Texto para leitura -
O cinema de guerrilha de Jorge Bodanzky e Orlando Senna
Por Leonardo Lima*
Nota: 7,0
Então sob o comando do general Ernesto Geisel (1974-1979), a ditadura militar começava a dar os primeiros sinais de desgaste. A utilização da repressão política como mecanismo capaz de ocultar ou minimizar as mazelas socioeconômicas já não alcançava a mesma eficiência de antes, a despeito da intensificação da propaganda ufanista. É nesse contexto de começo do fim do regime que um filme como Iracema – Uma Transa Amazônica, dirigido pela dupla Jorge Bodanzky e Orlando Senna, é produzido com o patrocínio da ZDF, emissora de TV alemã.
Lançado na Alemanha em fevereiro de 1975, Iracema obteve boa repercussão entre o público e a crítica de cinema. Censurado no Brasil, no entanto, viria a ser exibido no país apenas em 1980, no Festival de Brasília. Ao assistirmos ao longa-metragem, logo percebemos o porquê dessa proibição por parte dos verdes-oliva à frente do Estado. Afinal de contas, a narrativa híbrida da obra, uma ficção essencialmente documental em seu formato de registro das imagens, ia na contramão das pretensões propagandísticas do governo militar, expondo os graves problemas sociais que coexistiam aos projetos faraônicos que representavam a grandeza de nossa nação e (supostamente) a levariam ao pleno desenvolvimento econômico, a exemplo da rodovia Transamazônica.

Objetivos -
1. Segundo a resenha sobre Iracema, em que ano e em que evento o filme foi exibido pela primeira vez no Brasil?
2. Transcreva da resenha sobre Iracema o trecho que vai de "Lançado na Alemanha" até "da rodovia Transamazônica.".

Segmento de dados -
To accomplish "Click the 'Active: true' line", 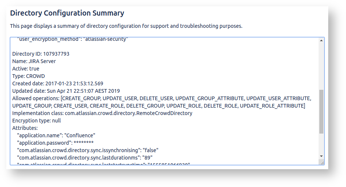I will 26,69.
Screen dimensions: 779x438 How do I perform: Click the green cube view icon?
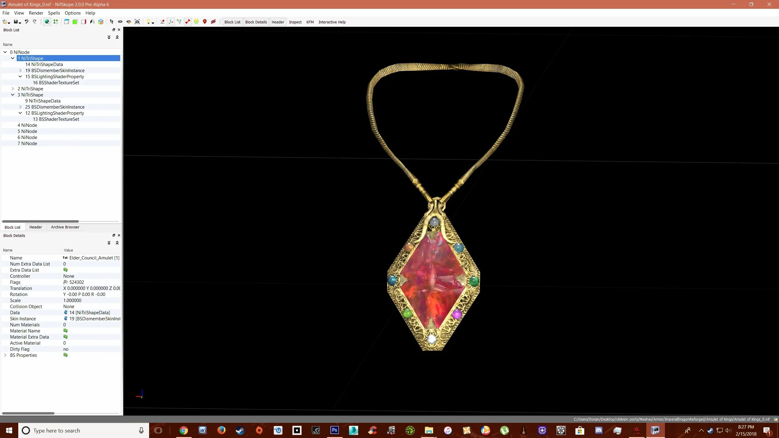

As soluções -
1. Em 1980, no Festival de Brasília.

2.
Lançado na Alemanha em fevereiro de 1975, Iracema obteve boa repercussão entre o público e a crítica de cinema. Censurado no Brasil, no entanto, viria a ser exibido no país apenas em 1980, no Festival de Brasília. Ao assistirmos ao longa-metragem, logo percebemos o porquê dessa proibição por parte dos verdes-oliva à frente do Estado. Afinal de contas, a narrativa híbrida da obra, uma ficção essencialmente documental em seu formato de registro das imagens, ia na contramão das pretensões propagandísticas do governo militar, expondo os graves problemas sociais que coexistiam aos projetos faraônicos que representavam a grandeza de nossa nação e (supostamente) a levariam ao pleno desenvolvimento econômico, a exemplo da rodovia Transamazônica.